Suppose you could partion the positive integers into disjoint arithmetic progressions $$a_1, a_1 + d_1, a_1 + 2d_1,\ldots$$ $$a_2, a_2 + d_2, a_2 + 2d_2,\ldots$$ $$\ldots$$ $$a_n, a_n + d_n, a_n + 2d_n,\ldots$$

Then the power series $\sum z^n$ can be rewritten as $$\frac{z}{1-z} = \sum_{k=1}^\infty z^k = \sum_{j=1}^n\sum_{k=0}^\infty z^{a_j+kd_j} = \sum_{j=1}^n z^{a_j}\frac{1}{1-z^{d_j}},$$ which is the form you want it in. These series all converge absolutely and locally uniformly in the unit disk.

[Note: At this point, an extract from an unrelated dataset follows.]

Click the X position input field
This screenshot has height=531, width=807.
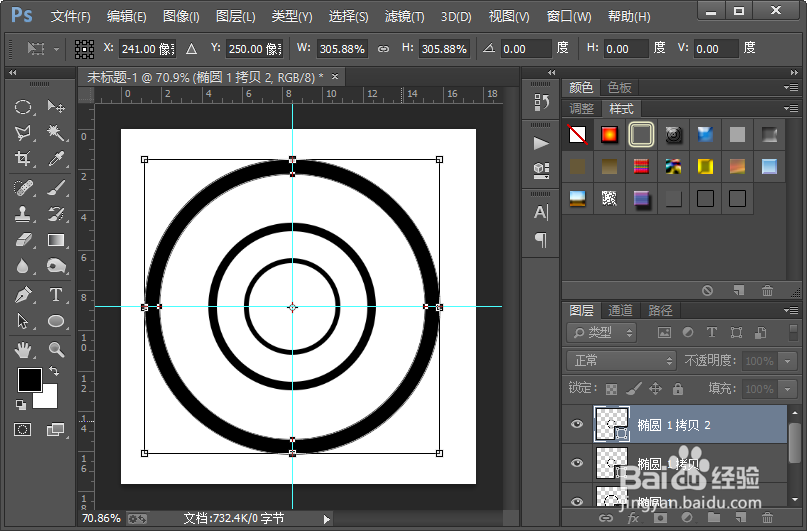click(148, 49)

Thus you can conclude that $$\frac{z}{1-z} = \sum_{j=1}^n\frac{z^{a_j}}{1 - z^{d_j}}.$$ The only pole of the left hand side is $z = 1$. If $J$ is the unique index such that $d_J$ is maximal, then the $j = J$ term on the right hand side has poles at the $d_J$th roots of unity, and no other term contributes poles at the primitive $d_J$th roots of unity. This is a contradiction if $d_J\neq 1$, that is, if you haven't partitioned the positive integers with the trivial partition.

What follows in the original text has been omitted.